Rethinking our RootFS/container strategy
Mesa's testing has grown massively since its beginning over 5 years ago, and our containers and rootfs reflect that organic growth.
As we are about to add more testing on new boards which would require deep changes to the existing rootfs/containers or introduce another one, we decided to take a global look at the current state and decided to take the first steps towards improving the current situation even if it makes the situation a little worse at first.
CI Farms needs
Before spending time analyzing the current strategy of Mesa CI, let’s first evaluate the different requirements and capabilities of the different CI farms:
Functionality / CI Farm | LAVA | Bare Metal | CI-Tron w/ Boot2container |
---|---|---|---|
Live execution log | Serial adapter then SSH | Serial adapter | Serial adapter |
RootFS | HTTP urls to: * Base RootFS tarball * Overlay RootFS tarball * Build tarball |
Either: * Pre-extracted in NFS share * All baked as an initrd |
Container images |
RootFS caching | On CI infra: * Layers of HTTP caching proxies On DUTs: N/A |
On CI infra: * Container local storage * HTTP caching proxy On DUTs: N/A |
On CI infra: * Pull-through container registry On DUTs: * Container local storage |
Kernel / Initrd / DTB | * HTTP urls for the kernel / Initrd * DTB file name, to access it via TFTP |
Can come from anywhere | HTTP URLs |
Build artefact caching | HTTP caching proxies | HTTP caching proxy | None (ci-tron#242) |
Persistent data cache | HTTP caching proxies (?) | HTTP caching proxies (?) | * S3 buckets on gateway * Container volumes on DUTs |
Current Mesa CI RootFS/container strategy
The current strategy to generate & store the different rootfs/containers needed to represent the test environments are very dependent on the drivers / jobs. I’ll ignore the windows jobs since I don’t know anything about them and they mostly run on dedicated runners.

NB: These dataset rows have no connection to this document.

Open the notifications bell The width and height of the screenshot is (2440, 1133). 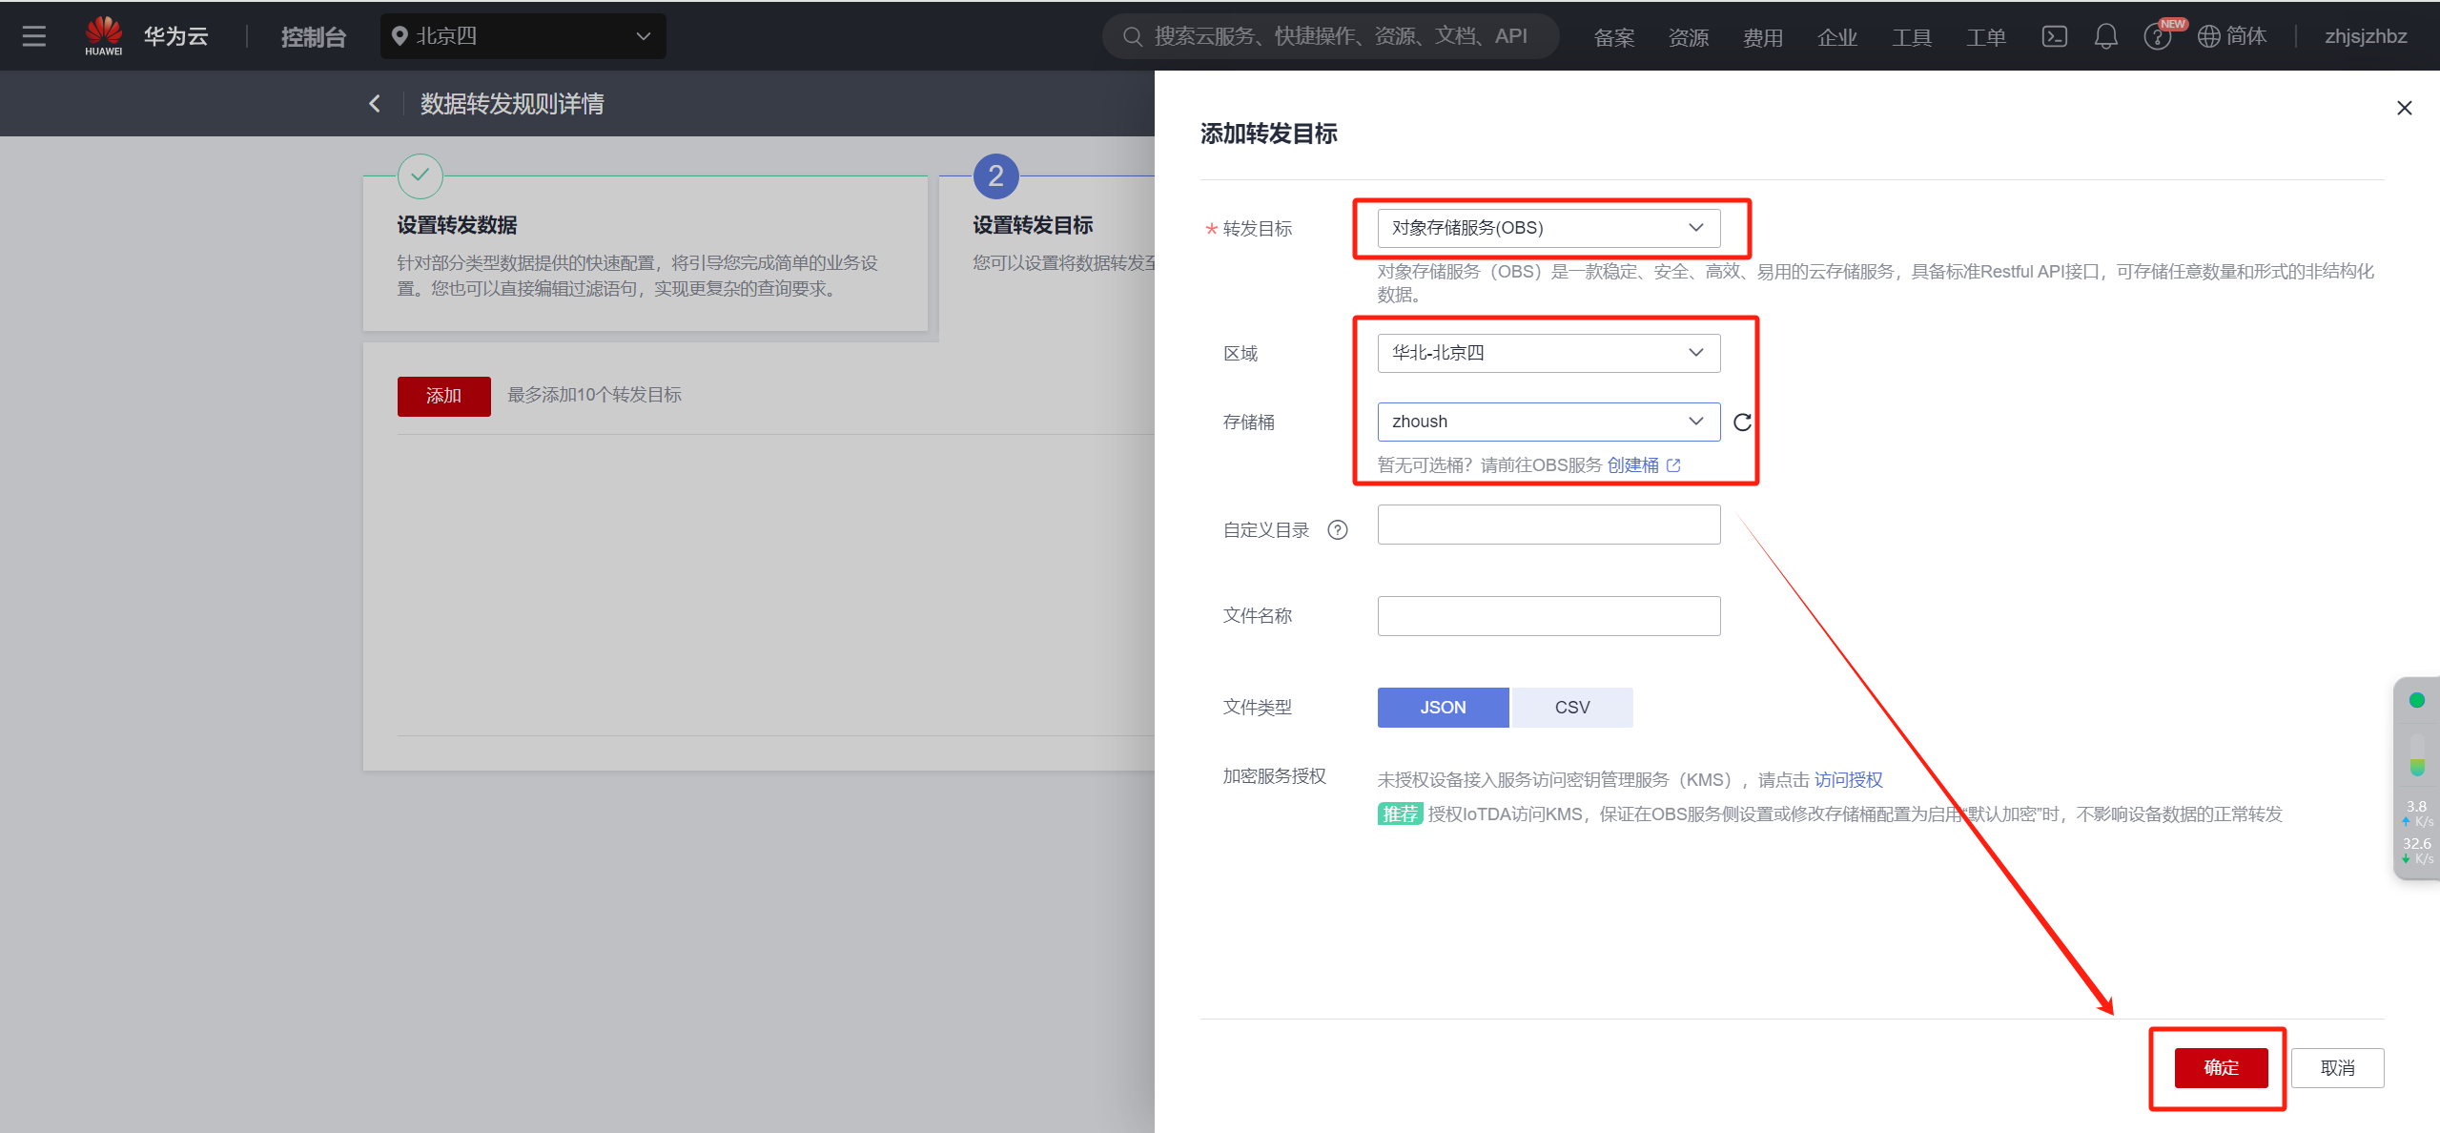coord(2105,36)
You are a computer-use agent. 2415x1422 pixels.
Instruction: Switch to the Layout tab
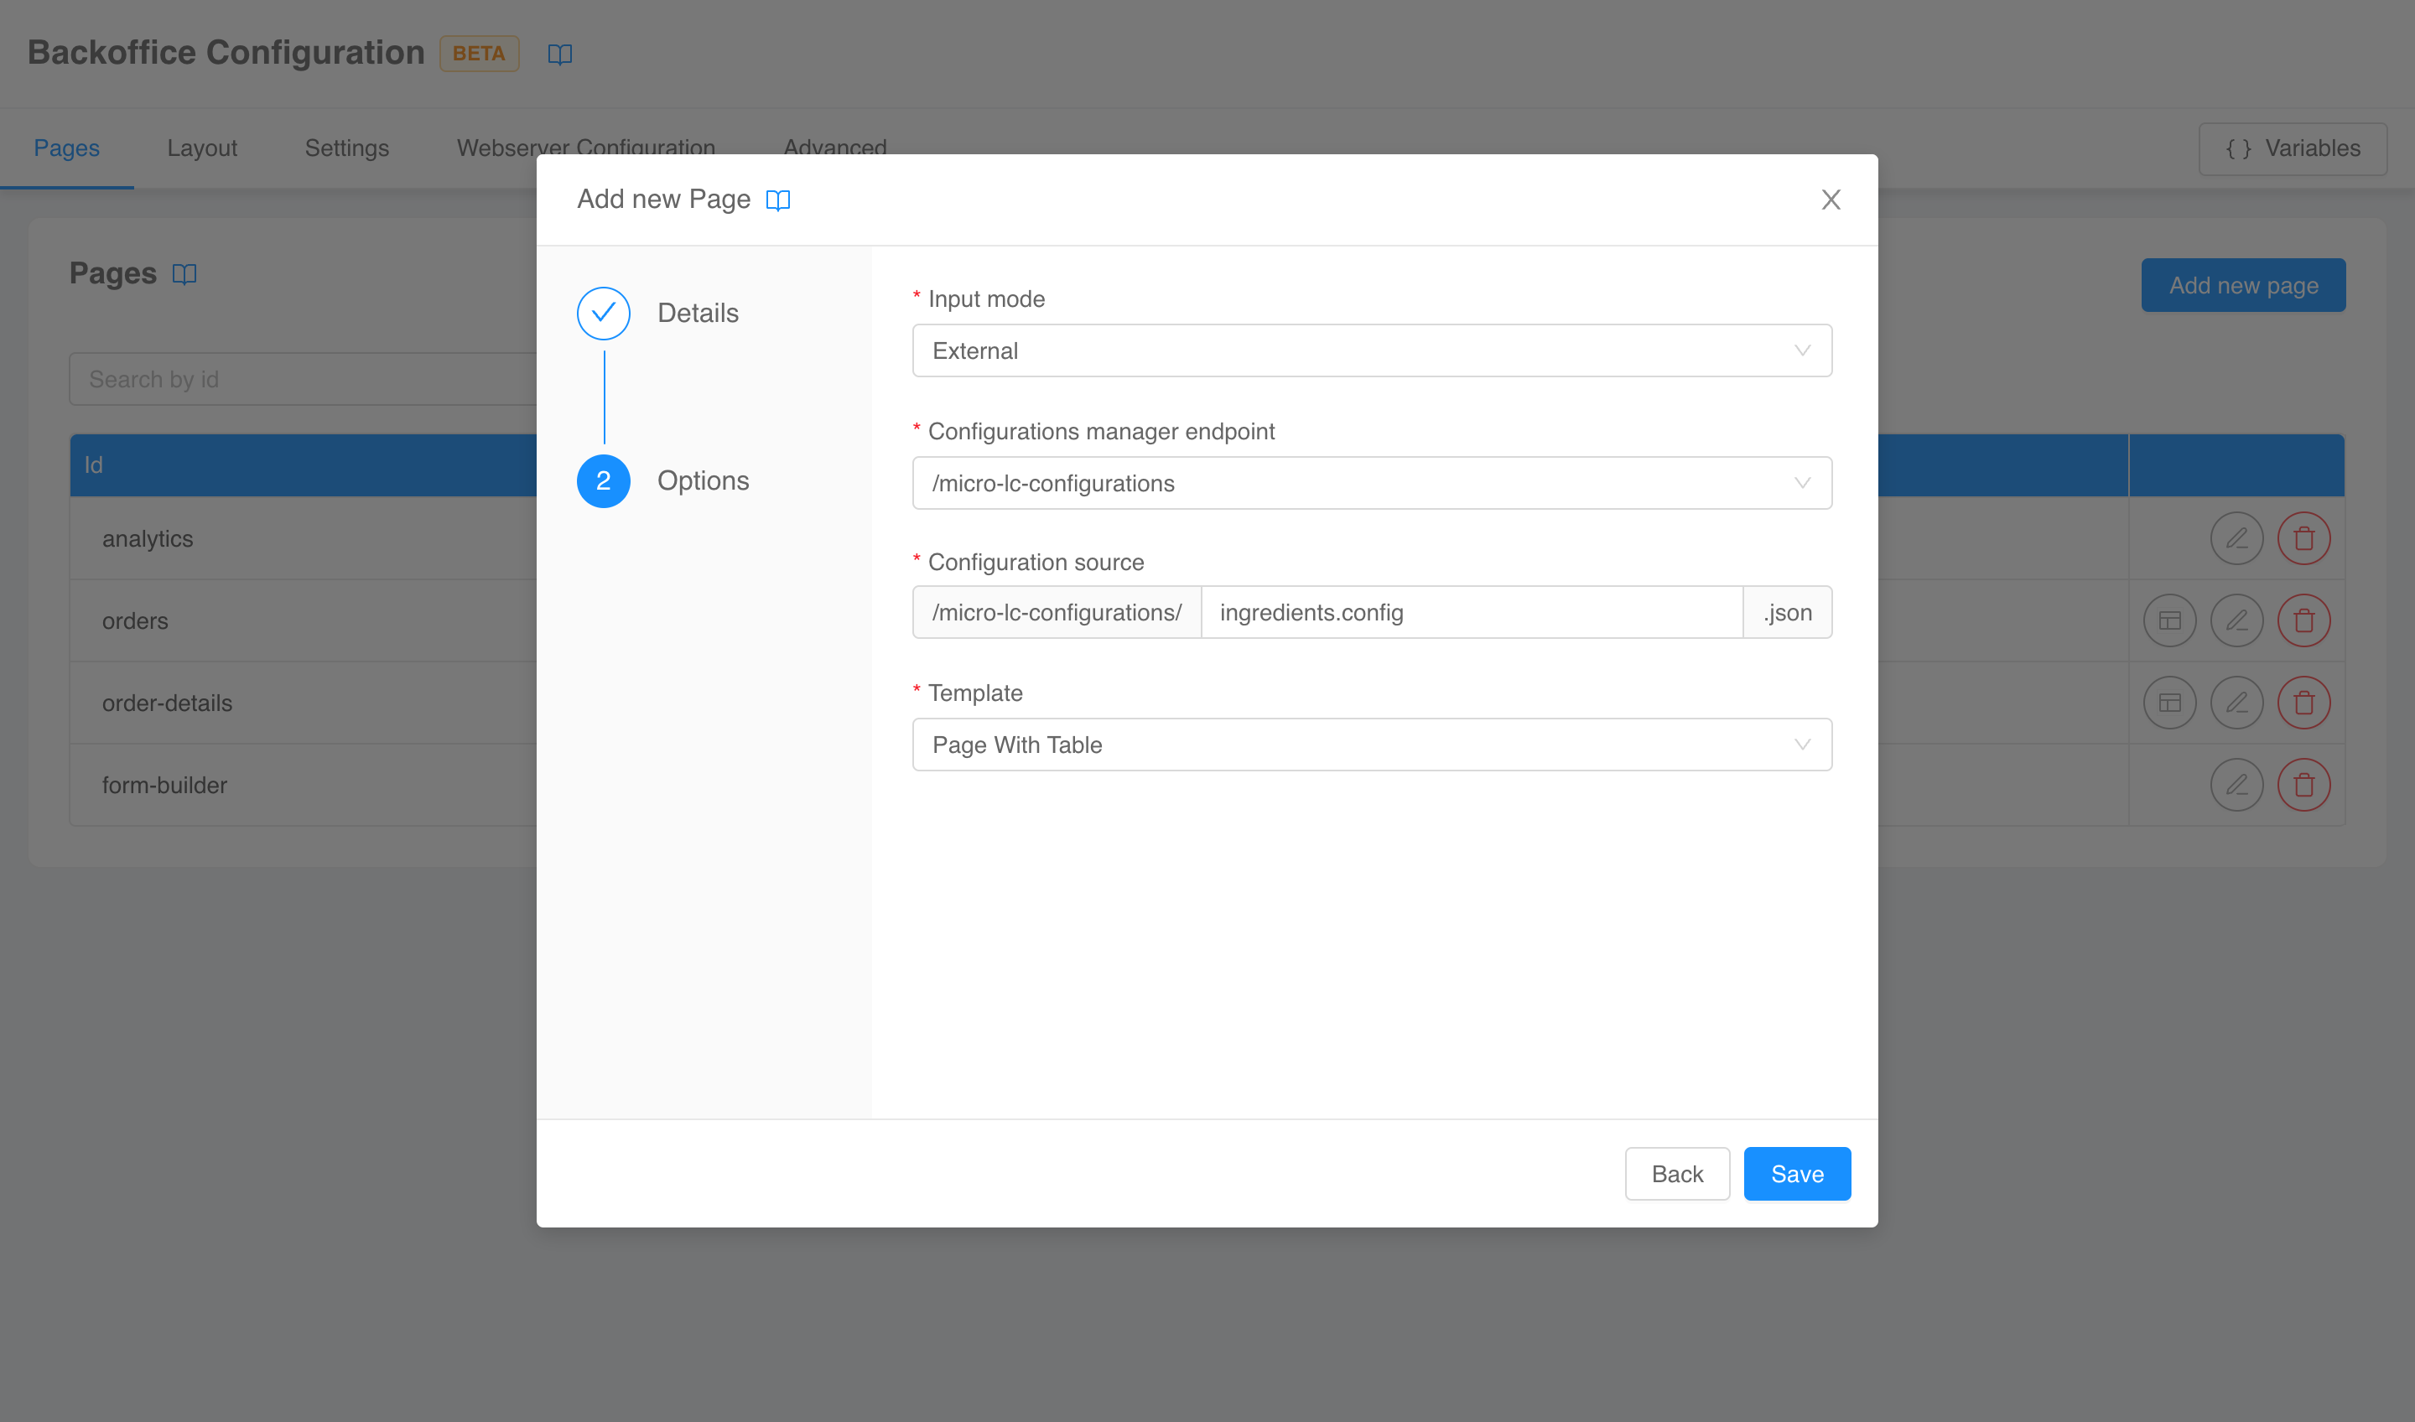201,148
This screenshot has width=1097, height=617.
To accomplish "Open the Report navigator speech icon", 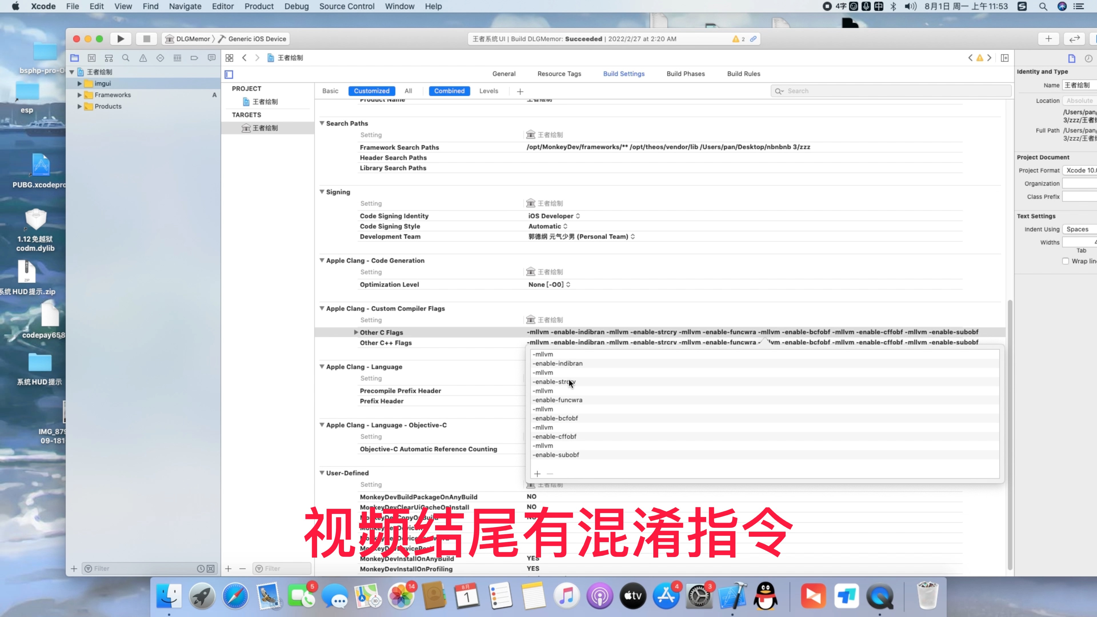I will pos(212,58).
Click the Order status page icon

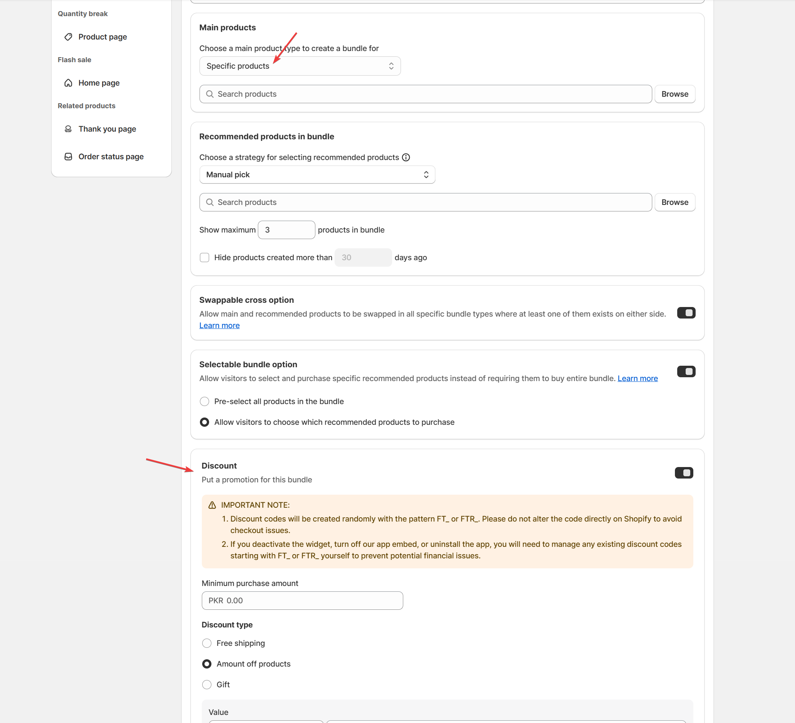point(68,157)
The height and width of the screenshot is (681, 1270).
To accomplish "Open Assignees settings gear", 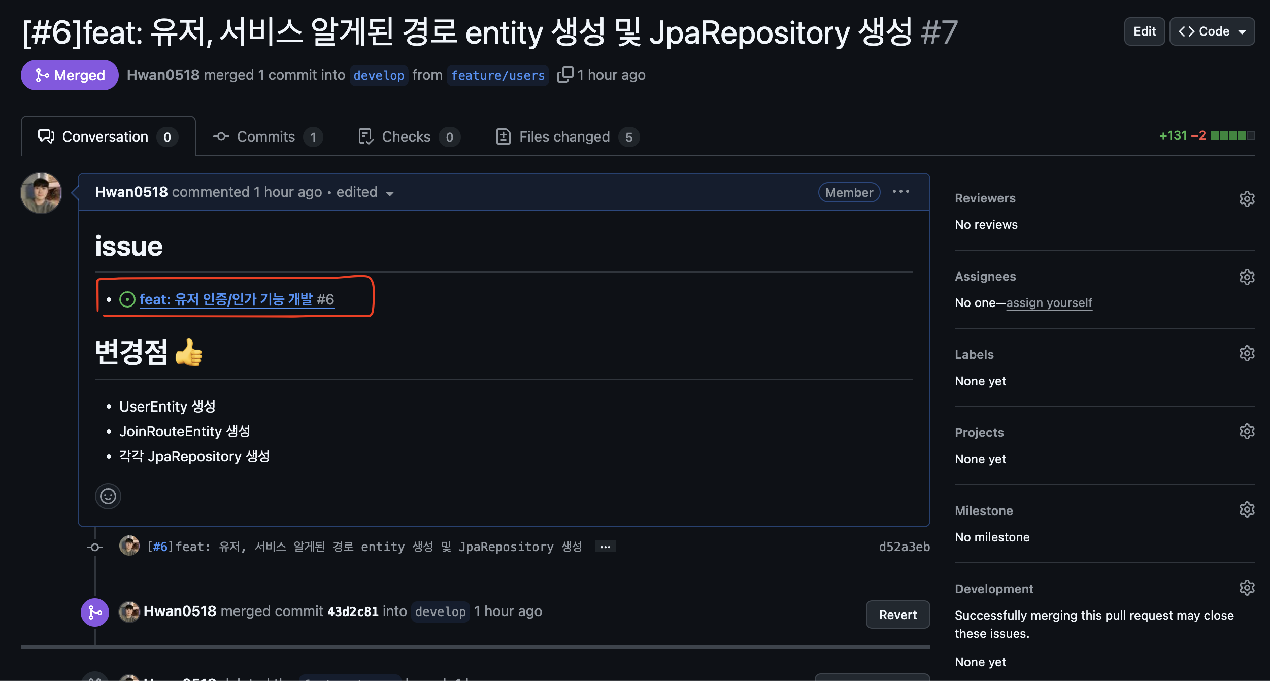I will [x=1247, y=277].
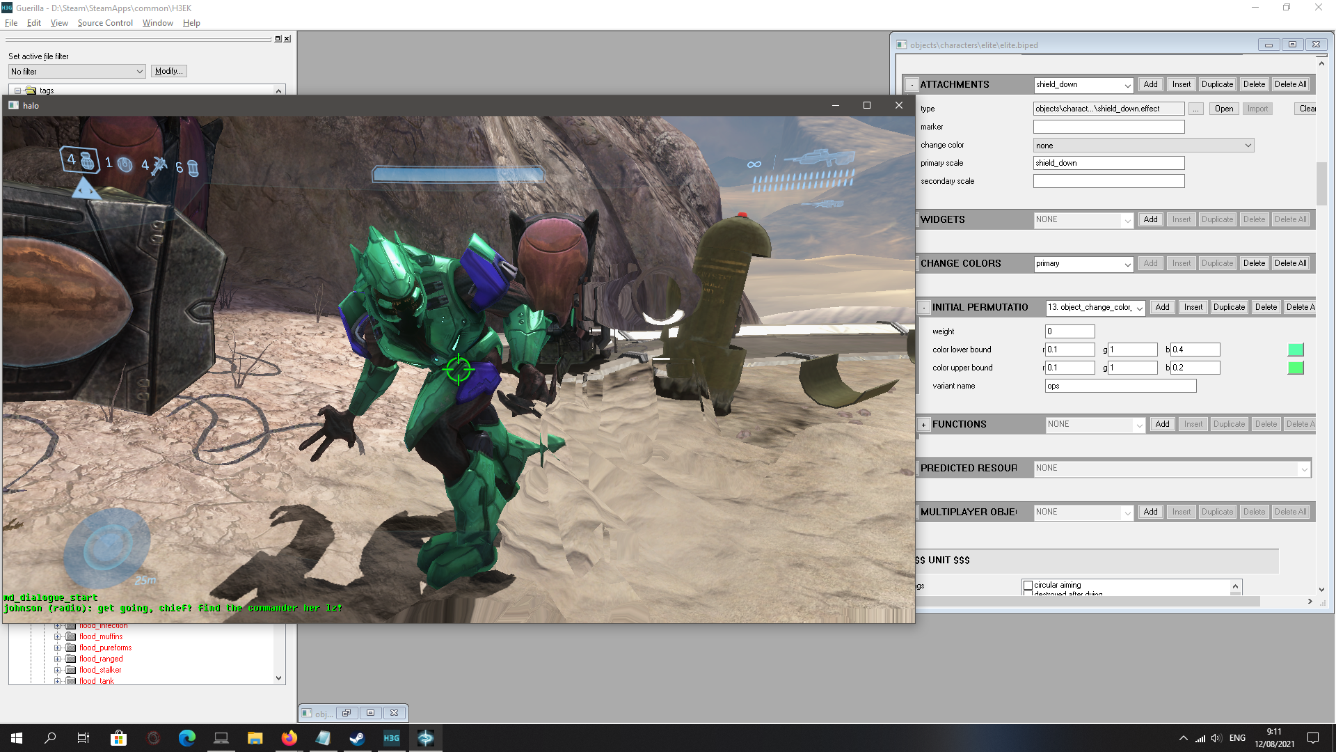1336x752 pixels.
Task: Click the browse '...' button for attachment type
Action: (1195, 109)
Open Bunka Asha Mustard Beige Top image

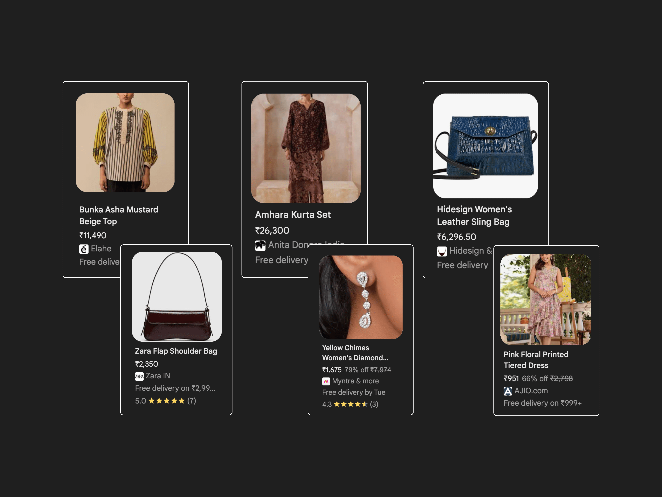click(125, 143)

Let’s first look at the build jobs before looking into the test jobs.
Build jobs containers
Most build jobs are running on the fd.o shared runners, let’s have a look at the dependency tree (as seen in the layers), along with how many rebuilds happened this year.
- x86_64 runners:
- alpine:edge
- alpine/x86_64_build (7)
- alpine/x86_64_lava_ssh_client (1)
- debian:bookworm-slim
- debian/x86_64_build-base (26)
- debian/android_build (27)
- debian/ppc64el_build (25)
- debian/s390x_build (24)
- debian/x86_32_build (24)
- debian/x86_64_build (25)
- fedora:38
- fedora/x86_64_build (12)
- alpine:edge
- arm64 runners
- debian/arm64_build (26)
Thanks to the usage of container layers, the 10 build containers share most of their content and thus reduce execution time, storage and bandwidth costs during build, but also storage and bandwidth costs for the runners using them to build the artefacts.
Test jobs containers
Like for the build jobs, the test jobs are built on fd.o runners, but most of them aren’t run on them. Let’s look at their dependency tree (as seen in the layers) along with how many times they were rebuilt this year (between parenthesis), and who is using them:
- x86_64 runners:
- debian:bookwork-slim
- debian/x86_64_test-base (35)
- debian/x86_64_test-gl (93): Used by
- llvmpipe on fd.o runners
- Zink-on-radv on CI-Tron / Valve infra
- debian/x86_64_test-vk (95): Used by
- lavapipe on fd.o runners
- Radv/r300g on CI-Tron / Valve infra
- debian/x86_64_test-gl (93): Used by
- debian/arm32_test (83): Used by:
- vc4/v3dv on Bare-metal
- Etnaviv on Bare-metal
- Nouveau on Bare-metal
- debian/arm64_test (89): Used by:
- vc4/v3dv jobs on Bare-metal
- Etnaviv on Bare-metal
- Nouveau on Bare-metal
- debian/x86_64_test-base (35)
- debian:bookwork-slim
Please note how the arm32/64 containers are actually x86_64 containers. Indeed, they mostly contain a stripped down debian, with all the packages needed by the bare-metal farms to set up the test environment for the DUTs. The reason for their name is because they also contain a rootfs, copied from the result of the kernel+rootfs_arm32/64 jobs (a tarball stored in s3.freedesktop.org).
Building Mesa
Mesa gets built by runners using the appropriate *_build
container, then store the artefact both in S3 (using ci-fairy) and as gitlab artefacts.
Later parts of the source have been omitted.